La tafaneria necessària.
No somos
nada sin los demás. Somos buenos o malos, odiados o queridos,
simpáticos o antipáticos gracias a los juicios emitidos por los otros.
Porque los otros, a fin de cuentas, en el balance definitivo, no son
otra cosa que productores de la identidad de mi yo.
¿Cómo no sentir, pues, interés por lo que opinan, hacen, prefieren y
desprecian los prójimos? El querer saber sobre los demás no es una forma
de cotilleo, sino realmente una exploración básica y alimenticia sobre
el ello freudiano en donde nos cotejamos y perfilamos como definidos
personajes del ego. Este ego que resulta ser, en consecuencia, una
producción de los egos interrelacionados de los demás puesto que no
somos sino en comandita. No nos hallamos, pues, como tales sino en
consecuencia social.
Durante unos 400 años o más la intimidad fue una completa quimera. Los
habitantes de un domicilio dormían arracimados, padres e hijos,
parientes y caminantes del lugar. La modernidad, que inauguró el sentido
del ciudadano, individuo (indivisible), fue estableciendo una frontera
entre el interior privado, reino del yo, y el espacio público, reino de
todas las cosas. La cosa pública pertenecía, en efecto, al teórico reino
de la claridad mientras la intimidad se correspondía con las
impenetrables sombras del hogar, desde el comedor a la alcoba.

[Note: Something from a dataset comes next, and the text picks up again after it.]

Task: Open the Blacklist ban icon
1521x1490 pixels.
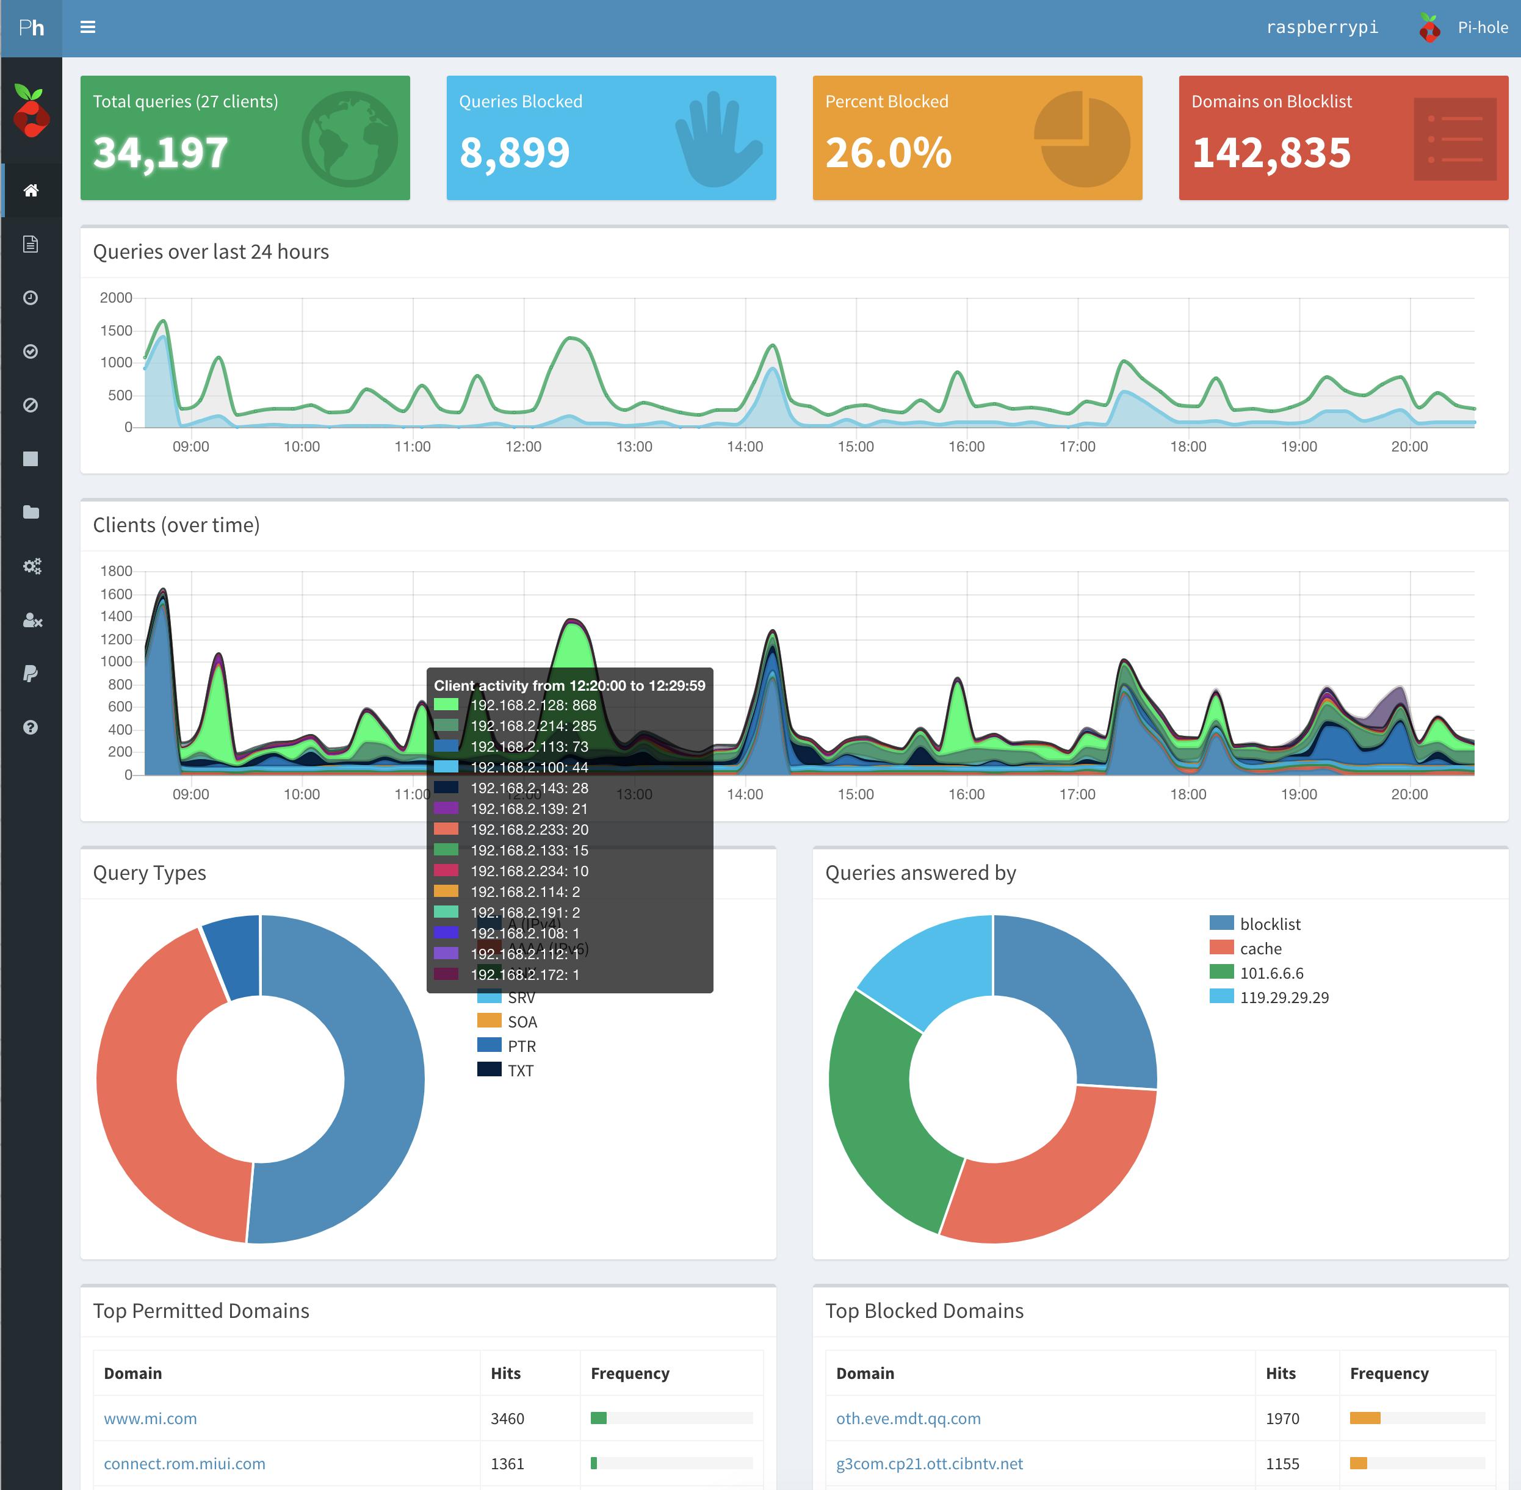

Antes de este tiempo, los reyes y reinas se apareaban por primera
vez ante una concurrencia de nobles, eclesiásticos o no, y morían, hasta
los principios del siglo XX, en presencia de un coro de allegados y una
algarabía de plañideras.
El sexo, tan taimado, se hizo público solo en el último tercio del
siglo XX pero, a cambio, la muerte fue pasando a la clandestinidad de
las herméticas residencias de ancianos, las celadas camas de los
hospitales y los encastillados tanatorios del extrarradio. El deseo de
saber sobre la vida de los otros fue circunscribiéndose, en el mejor de
los casos, a los parientes y allegados. Pero ni eso. La intimidad
alcanzó el valor de un tesoro máximo que no se podía revelar.
De ahí que, como marca la ley de la oferta y la demanda, creciera
su valor mercantil y vivencial. Viviendo como vivimos en enjambre, el
secreto ha pasado a convertirse en el mayor caudal doméstico. Pero no
saber de los otros y sus historias personales es igual a perder el
sustento fundamental del propio yo. No se trata, pues, de perversión el
interés por el secreto o los secretos existenciales de los demás sino la
manifestación de un hambre biológica por llegar a ser yo. Una necesidad
tan primaria, en suma, como la de existir identitariamente entre el
embrollo de lo que somos y lo que no somos en contraste con los
percances y el carácter de nuestro querido yo.